As trade relationships go, the UK and Canada should be a relatively straightforward match. Both are advanced economies, members of the Commonwealth, and share similar regulatory standards and political frameworks. Yet the trade relationship between the two countries has become unexpectedly strained in recent years — and now, in the shadow of global tariff volatility and renewed political tension, it faces renewed uncertainty.
The UK currently trades with Canada under a continuity agreement rolled over from its former EU membership. This interim arrangement has helped maintain preferential market access for goods like whisky, cars, and dairy, but was never intended to be permanent. Formal negotiations to replace it with a bespoke UK–Canada free trade agreement began in 2022, only to be abruptly suspended by the UK government in January 2024.
At the core of the suspension were deep disagreements over food safety standards — particularly Canada’s interest in exporting hormone-treated beef — and regulatory divergence around dairy and agricultural quotas. Then–Trade Secretary Kemi Badenoch defended the decision as necessary to protect UK consumer standards and farming integrity. Canadian officials, by contrast, expressed frustration, warning of rising trade friction and questioning the UK’s reliability as a negotiating partner.
Since then, little official progress has been made.
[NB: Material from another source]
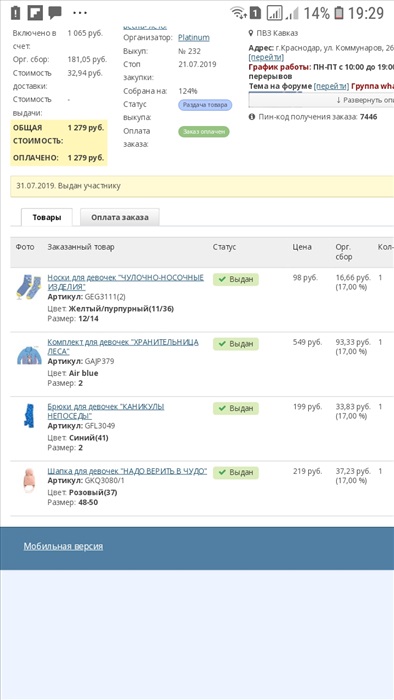394x700 pixels.
Task: Tap the Flipboard notification icon
Action: click(35, 13)
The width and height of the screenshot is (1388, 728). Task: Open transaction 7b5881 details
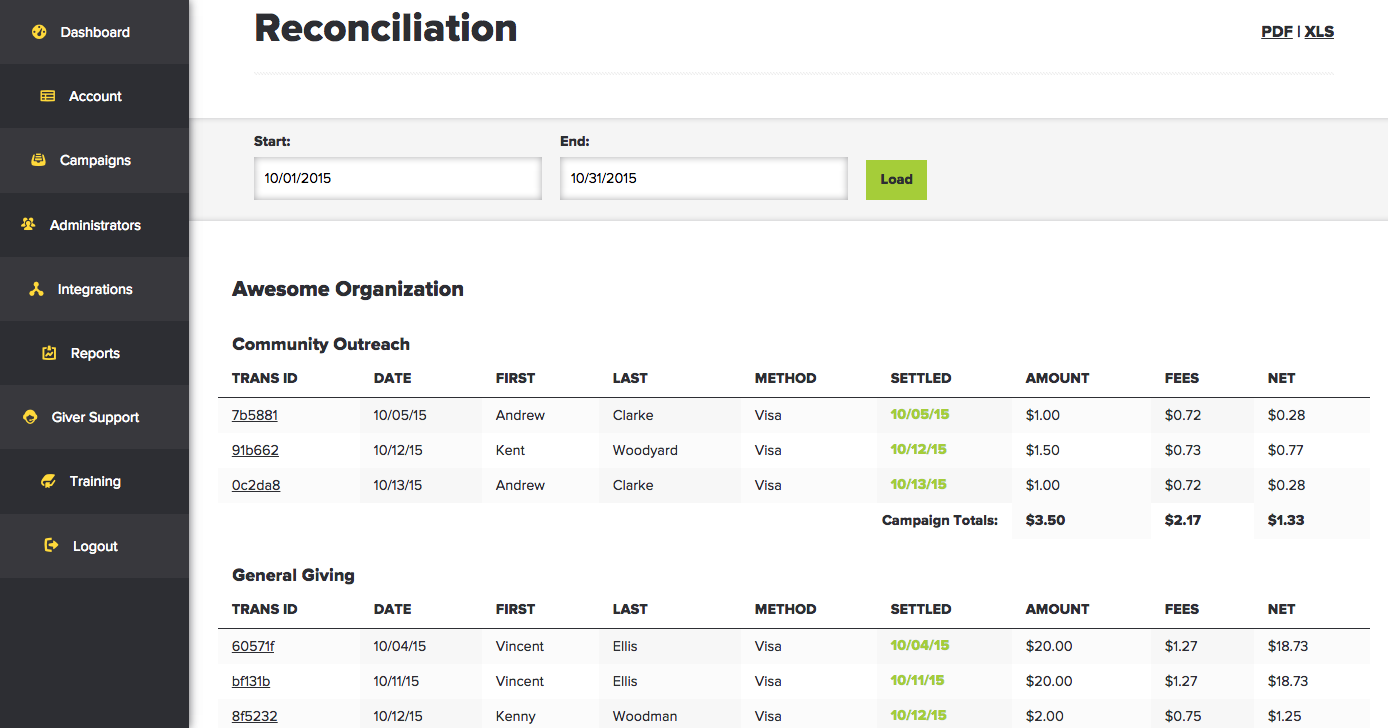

The UK’s Department for Business and Trade has maintained that it remains open to discussions, but no formal talks have resumed. That makes the recent phone conversation between Prime Minister Keir Starmer and Canadian Prime Minister Mark Carney — in which they reportedly discussed closer trade and commercial ties — the first visible diplomatic thaw in over a year.
But the mood music has not entirely improved. The Canadian government was reportedly unimpressed by the UK’s decision to host former US President Donald Trump during a private diplomatic visit in early May. Canadian officials have made no public statement on the matter, but behind closed doors, there is concern about what a second Trump administration might mean for UK–Canada–US trilateral dynamics — particularly if trade barriers escalate further across the Atlantic.
Meanwhile, businesses on both sides of the ocean remain in limbo. Without a modernised agreement, UK exporters to Canada face an uncertain regulatory horizon. Key sectors like automotive, spirits, and manufacturing may soon lose out on tariff preferences if no replacement is found before the continuity deal expires in late 2025. For Canadian exporters, particularly in agri-food and energy, the UK’s defensive trade posture has cooled appetite for new engagement.
Overlay this with the broader global trade picture — including Donald Trump’s threats of sweeping US tariffs and the EU’s deepening investment ties with Asia — and it’s clear that a renewed UK–Canada deal would help restore predictability in at least one strategic corridor. But with both governments focused on domestic priorities and budget constraints, negotiators may lack the bandwidth or urgency to reignite talks in earnest this year.
Still, there are opportunities. The UK’s pivot toward a green industrial strategy could open doors for Canadian battery minerals, clean energy technologies and infrastructure services. Likewise, Canada’s pension investment ecosystem — one of the most globally active — remains an untapped resource for UK infrastructure and innovation investment. In short, the commercial logic for a closer deal remains intact, even if the political will has faltered.
Bottom line for business: Unless formal trade talks resume soon, businesses exporting between the UK and Canada should prepare for a period of prolonged uncertainty. Tariff preferences may lapse, and regulatory divergence could widen. In the absence of a full agreement, sector-specific partnerships — particularly in green technology and capital investment — may be the most viable near-term route to keeping bilateral commerce resilient. Traders and investors alike should monitor policy signals closely ahead of 2026, when current rollover terms are expected to sunset.